§ What is needed:
Please restate the entries below word for word, leaving out any pictures.

§ Data for this task:
● ● ● ● ● ● ●
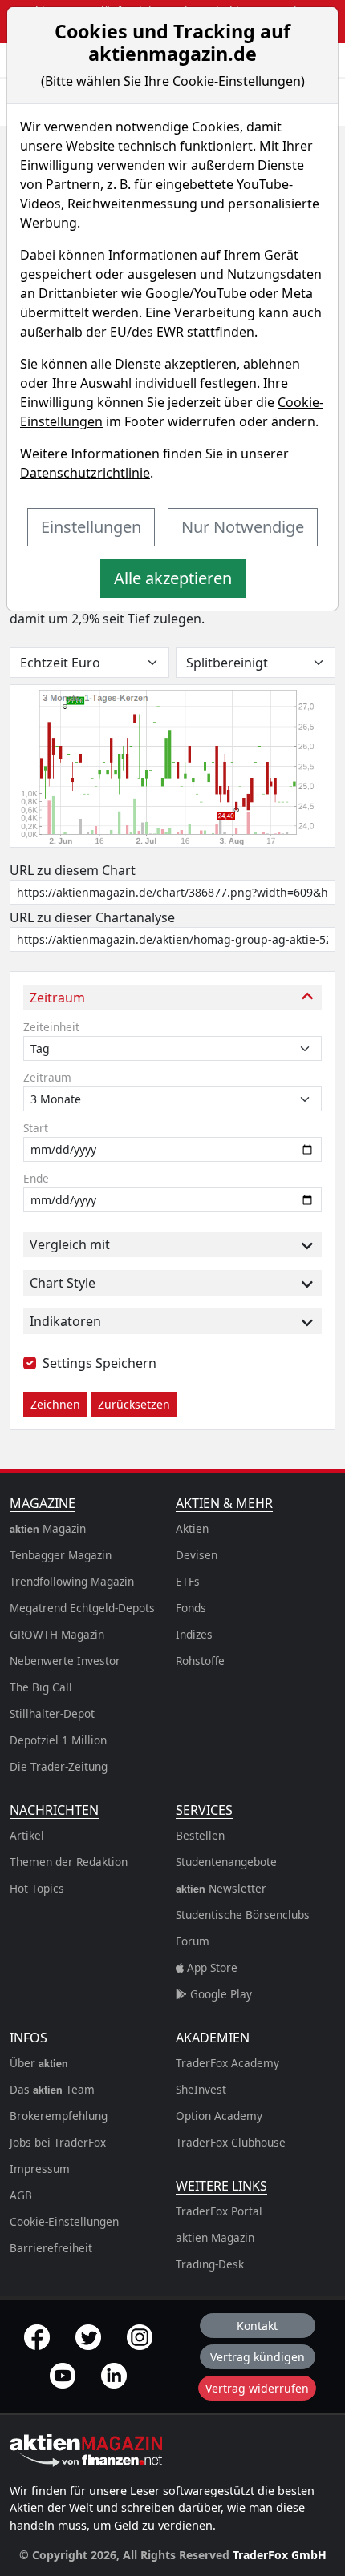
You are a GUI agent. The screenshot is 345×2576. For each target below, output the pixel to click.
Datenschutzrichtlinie (85, 473)
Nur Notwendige (242, 527)
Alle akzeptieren (173, 578)
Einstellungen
● ● ● ● ● ● ●
§ Answer section:
You are a GUI agent. The screenshot is 345×2576. For each target below, output the pixel to click.
Datenschutzrichtlinie (85, 473)
Nur Notwendige (242, 527)
Alle akzeptieren (173, 578)
Einstellungen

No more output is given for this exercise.